Seen as the crown jewel of Oxford life, the much-vaunted tutorial system remains an icon of the university’s commitment to intellectual rigour. It’s not hard to see why: the tutorial represents a bear pit where your academic mettle is tested before an accomplished expert whose soul has been replaced by an encyclopaedic knowledge of your subject. The experience of being taught in a wood-clad office with ceiling-to- floor bookshelves in the presence of a professor who wrote half your reading list is nothing less than a privilege. Nor could anyone deny that the intimacy of a tutorial affords a degree of individual engagement which would be simply impossible to recreate in larger seminars.
Yet I often find myself unsatisfied. As far as the metaphor goes, bear pits are great for building a thick skin but are good for little else. The adversarial nature of tutorials can stymie well-rounded discussion in favour of mudwrestling with your partner over semantic points at the behest of the tutor thirsty for blood and entertainment. I don’t doubt that there are merits to robust debate but a tutorial can hardly be an effective learning environment if productive conversations are sidelined in favour of arguments which generate more heat than light. Of course, healthy disagreement should be encouraged but tutorials should not just be about pitched warfare, defending your arguments against volleys of opposition. The ability to find common ground with those who disagree with you is arguably as important as argumentative prowess.
Larger tutorial groups would mean that more people could bring more ideas to the table.
I believe this problem to be a product of what makes the tutorial system so enduringly popular: its size. The tutorial’s intimacy may allow for more direct engagement with the tutor but it can also be suffocating as discussion feeds off an increasingly stagnant pool of knowledge possessed by you and your partner. Indeed, the intimacy of tutorial classes often engenders the very problem which their size is supposed to avoid: spoon-feeding information. The logic of the tutorial is that by giving students the space and attention to articulate their ideas then they will learn through dialogue rather than one-way instruction. Anyone, however, who has turned up at a tutorial having failed to complete the requisite reading will recognise this as bollocks.
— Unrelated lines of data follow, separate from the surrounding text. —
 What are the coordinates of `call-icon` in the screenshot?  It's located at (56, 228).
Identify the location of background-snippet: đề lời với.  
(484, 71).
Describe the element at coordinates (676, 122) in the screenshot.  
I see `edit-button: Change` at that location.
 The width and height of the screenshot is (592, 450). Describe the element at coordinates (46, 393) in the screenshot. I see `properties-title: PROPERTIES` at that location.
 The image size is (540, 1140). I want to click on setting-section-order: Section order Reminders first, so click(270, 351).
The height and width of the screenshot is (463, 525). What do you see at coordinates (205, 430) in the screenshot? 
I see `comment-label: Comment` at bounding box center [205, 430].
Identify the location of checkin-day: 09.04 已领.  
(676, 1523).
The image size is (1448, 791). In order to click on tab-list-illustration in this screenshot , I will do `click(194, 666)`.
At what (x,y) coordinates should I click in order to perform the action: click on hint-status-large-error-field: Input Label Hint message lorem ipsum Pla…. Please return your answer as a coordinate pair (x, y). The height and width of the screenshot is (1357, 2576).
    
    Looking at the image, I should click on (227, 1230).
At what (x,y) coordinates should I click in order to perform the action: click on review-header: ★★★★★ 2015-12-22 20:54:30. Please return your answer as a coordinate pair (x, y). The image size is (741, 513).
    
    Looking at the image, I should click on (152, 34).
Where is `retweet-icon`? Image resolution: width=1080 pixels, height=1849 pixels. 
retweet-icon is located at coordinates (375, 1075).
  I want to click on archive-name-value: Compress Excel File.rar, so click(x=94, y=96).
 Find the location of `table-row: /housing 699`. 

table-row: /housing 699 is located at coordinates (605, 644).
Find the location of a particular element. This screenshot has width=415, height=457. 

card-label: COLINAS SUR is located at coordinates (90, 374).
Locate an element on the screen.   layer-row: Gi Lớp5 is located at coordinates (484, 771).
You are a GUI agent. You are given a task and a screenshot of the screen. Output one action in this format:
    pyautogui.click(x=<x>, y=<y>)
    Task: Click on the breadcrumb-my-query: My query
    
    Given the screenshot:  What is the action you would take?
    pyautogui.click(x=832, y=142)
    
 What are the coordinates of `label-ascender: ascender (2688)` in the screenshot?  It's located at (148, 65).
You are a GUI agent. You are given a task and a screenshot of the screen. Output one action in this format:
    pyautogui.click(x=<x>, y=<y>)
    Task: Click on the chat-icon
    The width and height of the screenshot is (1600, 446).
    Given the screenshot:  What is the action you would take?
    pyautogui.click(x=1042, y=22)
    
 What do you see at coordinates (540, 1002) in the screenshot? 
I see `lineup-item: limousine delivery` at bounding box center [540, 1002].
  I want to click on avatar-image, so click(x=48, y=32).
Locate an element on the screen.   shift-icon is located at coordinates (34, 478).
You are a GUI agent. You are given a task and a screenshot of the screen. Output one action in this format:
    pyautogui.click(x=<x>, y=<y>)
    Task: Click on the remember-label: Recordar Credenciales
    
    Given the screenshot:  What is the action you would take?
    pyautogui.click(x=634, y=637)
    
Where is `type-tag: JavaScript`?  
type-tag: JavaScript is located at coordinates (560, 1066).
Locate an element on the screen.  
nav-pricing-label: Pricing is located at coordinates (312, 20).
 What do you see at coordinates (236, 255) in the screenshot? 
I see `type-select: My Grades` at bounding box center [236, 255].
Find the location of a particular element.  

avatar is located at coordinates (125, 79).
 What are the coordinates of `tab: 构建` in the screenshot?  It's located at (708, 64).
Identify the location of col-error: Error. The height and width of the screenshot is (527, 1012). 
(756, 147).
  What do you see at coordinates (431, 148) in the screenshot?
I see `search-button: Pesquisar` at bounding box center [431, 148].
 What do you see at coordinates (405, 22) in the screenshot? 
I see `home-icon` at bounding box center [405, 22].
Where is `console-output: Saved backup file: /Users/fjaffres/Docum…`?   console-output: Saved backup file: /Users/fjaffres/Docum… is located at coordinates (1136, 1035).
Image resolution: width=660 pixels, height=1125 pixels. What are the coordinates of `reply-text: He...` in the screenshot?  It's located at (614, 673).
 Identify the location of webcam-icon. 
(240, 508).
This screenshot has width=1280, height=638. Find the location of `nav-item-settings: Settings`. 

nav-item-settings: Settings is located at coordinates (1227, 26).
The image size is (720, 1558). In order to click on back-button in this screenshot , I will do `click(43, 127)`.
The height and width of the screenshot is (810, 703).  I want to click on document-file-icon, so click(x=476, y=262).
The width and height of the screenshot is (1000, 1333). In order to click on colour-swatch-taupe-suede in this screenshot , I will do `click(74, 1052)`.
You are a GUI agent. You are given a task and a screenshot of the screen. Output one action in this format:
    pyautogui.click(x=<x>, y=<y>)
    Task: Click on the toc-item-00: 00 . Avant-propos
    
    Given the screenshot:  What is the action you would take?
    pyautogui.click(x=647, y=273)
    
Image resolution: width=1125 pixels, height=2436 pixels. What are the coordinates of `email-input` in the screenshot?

We have all been there, in the cold light of the tutor’s office, subtly exchanging desperate sideways glances with your partner as the tutor poses a question on a niche angle of the topic you are convinced was not on the reading list. There is no way out. You might try and look like you’re thinking, or pretend to write some notes to stall for time but the tutor can see in your vacant eyes that there’s nothing going on up there. Repeat this a few times and a tutorial can quickly snowball into a very cosy lecture as the exasperated tutor fills in all the abundant gaps.
Larger tutorial groups would mean that more people could bring more ideas to the table. There’s much talk these days about the ‘echochamber’, aimed especially at university-educated liberals, and whilst confirmation bias is hardly a novel phenomenon, it is difficult to justify the broadening of horizons when one is only exposed to the ideas of one or two other individuals.
I do believe there is a place for close quarters, one-on- one or two-on- one tutorials but the benefits of larger seminars should not be overlooked. Expanding class sizes even by just two or three people would allow for a broader, more fluid exchange of ideas. At the very least it might eliminate some of those nauseating awkward silences.